Israel Galván de los Reyes est né à Séville en 1973. Il est le fils des danseurs sévillans Eugenia de los Reyes et José Galván. Ses parents se sont rencontrés dans les années soixante et l’ont bientôt emmené dans les tablaos. En 1994, Israel intègre la Compañia andaluza de danza dirigée par Mario Maya et fondée par Manuel Soler. Ce dernier entretiendra une grande affinité artistique avec Israel jusqu'à son décès en 2003. Le danseur ne tarde pas à recevoir de nombreux prix et son premier spectacle, en tant que chorégraphe, voit le jour en 1998. Los Zapatos Rojos est déjà une révolution dans le monde du flamenco. Il choisit un texte de Kafka, soulignant son goût pour l'étrange, pour son second spectacle, La Metamorfosis en 2000. On le voit alors aux côtés des plus grands artistes, comme Gerardo Nunez. En 2004, avec Arena, il revisite le thème de la tauromachie. Mais, jamais complaisant, il passe bientôt à des spectacles très personnels et dépouillés : c'est La Edad de Oro, créé à Jerez en 2005, qui tournera extensivement en Espagne et en France notamment. C'est avec ce spectacle lumineux qu'il fait découvrir son art au public du festival de Nîmes en 2006. En hommage à José Galván, son père, il dansera
au festival de Nîmes en 2009, avec sa famille réunie pour la première fois sur scène.

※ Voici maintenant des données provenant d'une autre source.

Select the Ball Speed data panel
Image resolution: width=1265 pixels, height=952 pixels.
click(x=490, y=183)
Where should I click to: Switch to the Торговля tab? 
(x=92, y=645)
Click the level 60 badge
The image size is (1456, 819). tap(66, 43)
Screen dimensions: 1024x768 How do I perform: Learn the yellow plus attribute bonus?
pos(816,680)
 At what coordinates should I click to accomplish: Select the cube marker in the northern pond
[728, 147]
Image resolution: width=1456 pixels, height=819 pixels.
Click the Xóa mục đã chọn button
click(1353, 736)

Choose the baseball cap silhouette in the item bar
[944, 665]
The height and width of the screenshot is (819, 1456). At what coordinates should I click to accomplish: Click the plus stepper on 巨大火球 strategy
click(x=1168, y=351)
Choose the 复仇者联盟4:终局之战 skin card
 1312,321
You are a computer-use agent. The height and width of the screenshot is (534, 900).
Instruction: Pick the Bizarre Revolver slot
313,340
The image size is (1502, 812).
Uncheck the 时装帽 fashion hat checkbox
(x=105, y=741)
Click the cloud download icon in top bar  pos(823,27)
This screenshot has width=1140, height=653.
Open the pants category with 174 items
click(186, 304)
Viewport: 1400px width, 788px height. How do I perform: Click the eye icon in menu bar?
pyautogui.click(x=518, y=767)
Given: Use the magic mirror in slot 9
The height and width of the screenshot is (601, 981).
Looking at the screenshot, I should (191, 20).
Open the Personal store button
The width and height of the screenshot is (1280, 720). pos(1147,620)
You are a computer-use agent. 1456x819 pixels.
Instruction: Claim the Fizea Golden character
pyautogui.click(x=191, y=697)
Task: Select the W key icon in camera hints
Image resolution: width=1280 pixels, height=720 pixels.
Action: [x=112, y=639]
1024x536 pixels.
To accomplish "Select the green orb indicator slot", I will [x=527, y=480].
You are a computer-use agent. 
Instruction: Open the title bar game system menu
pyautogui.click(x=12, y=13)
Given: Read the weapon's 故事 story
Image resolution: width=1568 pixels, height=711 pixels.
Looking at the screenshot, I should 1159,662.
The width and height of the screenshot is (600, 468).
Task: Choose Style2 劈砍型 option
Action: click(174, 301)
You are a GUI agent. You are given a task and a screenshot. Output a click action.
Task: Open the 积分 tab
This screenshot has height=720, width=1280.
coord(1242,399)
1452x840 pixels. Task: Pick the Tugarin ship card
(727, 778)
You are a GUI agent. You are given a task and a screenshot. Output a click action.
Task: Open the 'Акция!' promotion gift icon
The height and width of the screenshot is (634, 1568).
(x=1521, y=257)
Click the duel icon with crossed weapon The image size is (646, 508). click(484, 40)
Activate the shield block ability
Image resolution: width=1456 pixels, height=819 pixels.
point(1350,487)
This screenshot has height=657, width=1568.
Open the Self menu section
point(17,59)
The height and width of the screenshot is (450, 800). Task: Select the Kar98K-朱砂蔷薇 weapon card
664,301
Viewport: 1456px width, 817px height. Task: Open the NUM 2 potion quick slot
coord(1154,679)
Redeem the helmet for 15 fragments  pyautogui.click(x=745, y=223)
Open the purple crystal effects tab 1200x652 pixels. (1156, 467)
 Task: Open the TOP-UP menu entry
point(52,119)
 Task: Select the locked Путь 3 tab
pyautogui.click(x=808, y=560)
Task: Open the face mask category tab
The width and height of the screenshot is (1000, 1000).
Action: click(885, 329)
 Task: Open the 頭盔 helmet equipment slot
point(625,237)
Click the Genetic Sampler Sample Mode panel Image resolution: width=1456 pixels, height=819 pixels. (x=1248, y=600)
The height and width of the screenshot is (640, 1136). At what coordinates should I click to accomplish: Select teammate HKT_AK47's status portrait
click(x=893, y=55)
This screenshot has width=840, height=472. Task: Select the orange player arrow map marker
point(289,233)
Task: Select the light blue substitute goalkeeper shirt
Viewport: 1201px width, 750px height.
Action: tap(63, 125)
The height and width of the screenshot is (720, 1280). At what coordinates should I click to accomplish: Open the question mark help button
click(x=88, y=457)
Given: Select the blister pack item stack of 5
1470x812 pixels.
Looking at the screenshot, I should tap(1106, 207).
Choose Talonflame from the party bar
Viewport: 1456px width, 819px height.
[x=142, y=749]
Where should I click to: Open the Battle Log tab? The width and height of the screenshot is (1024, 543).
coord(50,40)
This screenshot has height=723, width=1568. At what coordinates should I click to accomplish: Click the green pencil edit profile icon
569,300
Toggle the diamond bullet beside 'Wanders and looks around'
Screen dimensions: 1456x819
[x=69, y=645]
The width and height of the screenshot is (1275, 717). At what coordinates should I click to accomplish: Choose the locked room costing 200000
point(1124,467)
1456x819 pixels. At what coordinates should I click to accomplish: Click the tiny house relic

El final de este estado de cosas, redux
Israel Galván, poussant toujours plus loin son art et le sens qui s'en dégage, lit le texte de l'Apocalypse de Saint-Jean avec son corps de danseur. Chaque séquence dansée est comme une interprétation du texte, la gestuelle devient alphabet liturgique. Il s'agit donc de la fin d'un certain état des choses, d'un monde, comme l'annonce l'Aigle de Patmos. Jean se présente en guise de prologue, avec une sobriété et une économie ahurissante. Chaque séquence dansée est construite comme une série de propositions, gestes, structures. Sous ses pieds, le taconeo claque, résonne, fait trembler le spectateur, stupéfait. C'est un "flamenco du cataclysme", où Galván sans cesse cherche à vaincre la difficulté, grâce à une "esthétique de la gageure" (Corinne Frayssinet Savy) qui traverse toute l'oeuvre dansée du maître sévillan. Et le conduit logiquement à ce final profondément original dans lequel le cercueil devient caisse de résonance, lieu de danse et de délivrance de ses entraves. Un final catholique aussi puisque le corps peut rejoindre le ciel, ayant triomphé de la pesanteur. La fin est un recommencement, une incitation à danser chaque parcelle de rythme avec une précision absolue, un compás parfait. L'exigence atteint aussi les musiciens et la rencontre de différents genres musicaux entraîne la narration vers son dénouement. Le public devient acteur de ce flamenco baroque, démesuré : la solitude d'Israel Galván n'est qu'une apparence.